Dataset records:
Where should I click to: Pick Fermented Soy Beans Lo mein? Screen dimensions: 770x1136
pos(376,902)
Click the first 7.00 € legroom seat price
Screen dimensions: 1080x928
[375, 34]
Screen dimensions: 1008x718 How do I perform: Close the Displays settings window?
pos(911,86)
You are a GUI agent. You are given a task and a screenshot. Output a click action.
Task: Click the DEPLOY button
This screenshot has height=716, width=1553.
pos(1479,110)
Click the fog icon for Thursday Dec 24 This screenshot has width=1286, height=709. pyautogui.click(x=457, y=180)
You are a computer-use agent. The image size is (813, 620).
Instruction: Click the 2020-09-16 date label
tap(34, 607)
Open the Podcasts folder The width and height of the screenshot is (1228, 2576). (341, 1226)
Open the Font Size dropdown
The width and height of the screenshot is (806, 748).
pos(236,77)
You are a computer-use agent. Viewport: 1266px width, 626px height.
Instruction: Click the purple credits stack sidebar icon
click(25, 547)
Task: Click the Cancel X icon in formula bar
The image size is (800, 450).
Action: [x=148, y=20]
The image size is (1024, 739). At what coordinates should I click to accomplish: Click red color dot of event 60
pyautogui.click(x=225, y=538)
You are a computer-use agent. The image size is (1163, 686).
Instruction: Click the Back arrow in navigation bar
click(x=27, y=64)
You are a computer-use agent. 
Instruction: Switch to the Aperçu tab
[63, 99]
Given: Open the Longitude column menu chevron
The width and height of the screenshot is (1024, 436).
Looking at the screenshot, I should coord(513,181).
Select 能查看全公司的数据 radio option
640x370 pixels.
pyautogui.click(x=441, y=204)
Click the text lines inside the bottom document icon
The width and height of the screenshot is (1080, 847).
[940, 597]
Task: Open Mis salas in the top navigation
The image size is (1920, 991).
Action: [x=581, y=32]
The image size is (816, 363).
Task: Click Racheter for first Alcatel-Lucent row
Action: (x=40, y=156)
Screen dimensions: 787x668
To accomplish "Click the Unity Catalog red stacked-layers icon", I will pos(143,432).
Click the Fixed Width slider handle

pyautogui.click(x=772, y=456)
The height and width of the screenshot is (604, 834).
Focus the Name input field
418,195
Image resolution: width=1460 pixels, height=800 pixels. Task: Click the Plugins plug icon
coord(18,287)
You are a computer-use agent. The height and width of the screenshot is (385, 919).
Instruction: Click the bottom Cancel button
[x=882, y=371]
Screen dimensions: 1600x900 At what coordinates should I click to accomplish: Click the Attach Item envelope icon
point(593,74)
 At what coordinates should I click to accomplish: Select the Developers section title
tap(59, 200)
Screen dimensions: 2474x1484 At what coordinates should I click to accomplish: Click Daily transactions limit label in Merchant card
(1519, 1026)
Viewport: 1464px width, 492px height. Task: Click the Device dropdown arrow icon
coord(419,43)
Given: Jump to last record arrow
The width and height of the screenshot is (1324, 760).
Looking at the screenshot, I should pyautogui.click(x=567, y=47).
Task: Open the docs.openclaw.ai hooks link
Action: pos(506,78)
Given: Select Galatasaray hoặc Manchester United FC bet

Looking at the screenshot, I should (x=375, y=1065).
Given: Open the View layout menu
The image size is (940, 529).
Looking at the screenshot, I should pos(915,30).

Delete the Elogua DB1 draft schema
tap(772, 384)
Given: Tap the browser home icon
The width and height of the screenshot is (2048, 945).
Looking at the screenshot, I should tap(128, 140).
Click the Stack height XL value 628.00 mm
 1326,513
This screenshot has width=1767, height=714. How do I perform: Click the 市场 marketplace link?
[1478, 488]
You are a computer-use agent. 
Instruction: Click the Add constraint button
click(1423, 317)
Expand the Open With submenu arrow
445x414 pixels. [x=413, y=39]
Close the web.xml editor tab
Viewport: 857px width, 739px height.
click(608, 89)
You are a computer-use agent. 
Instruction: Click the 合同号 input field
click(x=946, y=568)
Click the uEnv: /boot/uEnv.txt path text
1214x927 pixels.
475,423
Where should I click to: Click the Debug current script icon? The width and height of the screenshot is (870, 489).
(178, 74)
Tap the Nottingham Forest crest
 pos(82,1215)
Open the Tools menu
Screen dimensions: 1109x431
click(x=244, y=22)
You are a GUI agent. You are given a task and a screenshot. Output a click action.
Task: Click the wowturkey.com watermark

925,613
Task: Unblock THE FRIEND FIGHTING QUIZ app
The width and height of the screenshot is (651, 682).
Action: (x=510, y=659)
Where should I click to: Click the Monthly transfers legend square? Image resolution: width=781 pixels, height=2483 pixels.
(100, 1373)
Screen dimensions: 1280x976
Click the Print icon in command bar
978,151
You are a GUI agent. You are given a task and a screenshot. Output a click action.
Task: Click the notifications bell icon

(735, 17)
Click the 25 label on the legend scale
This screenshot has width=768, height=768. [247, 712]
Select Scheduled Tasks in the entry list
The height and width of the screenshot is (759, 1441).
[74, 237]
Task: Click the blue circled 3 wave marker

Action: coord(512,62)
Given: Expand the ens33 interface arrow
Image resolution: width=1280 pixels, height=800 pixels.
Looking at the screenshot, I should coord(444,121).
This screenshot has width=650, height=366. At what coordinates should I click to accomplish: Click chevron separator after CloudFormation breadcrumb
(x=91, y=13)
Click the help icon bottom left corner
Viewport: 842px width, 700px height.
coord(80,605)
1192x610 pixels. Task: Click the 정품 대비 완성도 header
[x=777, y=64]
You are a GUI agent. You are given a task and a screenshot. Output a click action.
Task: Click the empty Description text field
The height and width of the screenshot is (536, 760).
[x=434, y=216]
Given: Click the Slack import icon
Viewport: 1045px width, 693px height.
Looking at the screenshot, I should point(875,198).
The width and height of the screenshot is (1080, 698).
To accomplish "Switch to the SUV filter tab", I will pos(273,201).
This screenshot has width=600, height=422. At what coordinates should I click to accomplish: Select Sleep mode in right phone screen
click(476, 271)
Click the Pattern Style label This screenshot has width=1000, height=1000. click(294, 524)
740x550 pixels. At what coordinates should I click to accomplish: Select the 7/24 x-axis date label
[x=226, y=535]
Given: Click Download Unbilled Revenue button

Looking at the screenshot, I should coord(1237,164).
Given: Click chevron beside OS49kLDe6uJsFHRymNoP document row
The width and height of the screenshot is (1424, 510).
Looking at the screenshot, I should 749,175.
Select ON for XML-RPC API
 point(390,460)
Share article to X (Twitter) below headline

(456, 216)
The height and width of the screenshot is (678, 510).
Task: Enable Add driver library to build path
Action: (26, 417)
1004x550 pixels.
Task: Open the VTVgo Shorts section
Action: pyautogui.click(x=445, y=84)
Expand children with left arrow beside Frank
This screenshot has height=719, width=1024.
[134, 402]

To do –
Send back an exact copy of only the lines from the line with "The height and width of the screenshot is (536, 760)." up to and including the line with "Click the Pattern" in the data above.

Solution for this task –
The height and width of the screenshot is (536, 760).
[x=434, y=216]
Given: Click the Slack import icon
Viewport: 1045px width, 693px height.
Looking at the screenshot, I should point(875,198).
The width and height of the screenshot is (1080, 698).
To accomplish "Switch to the SUV filter tab", I will pos(273,201).
This screenshot has width=600, height=422. At what coordinates should I click to accomplish: Select Sleep mode in right phone screen
click(476, 271)
Click the Pattern Style label This screenshot has width=1000, height=1000. click(294, 524)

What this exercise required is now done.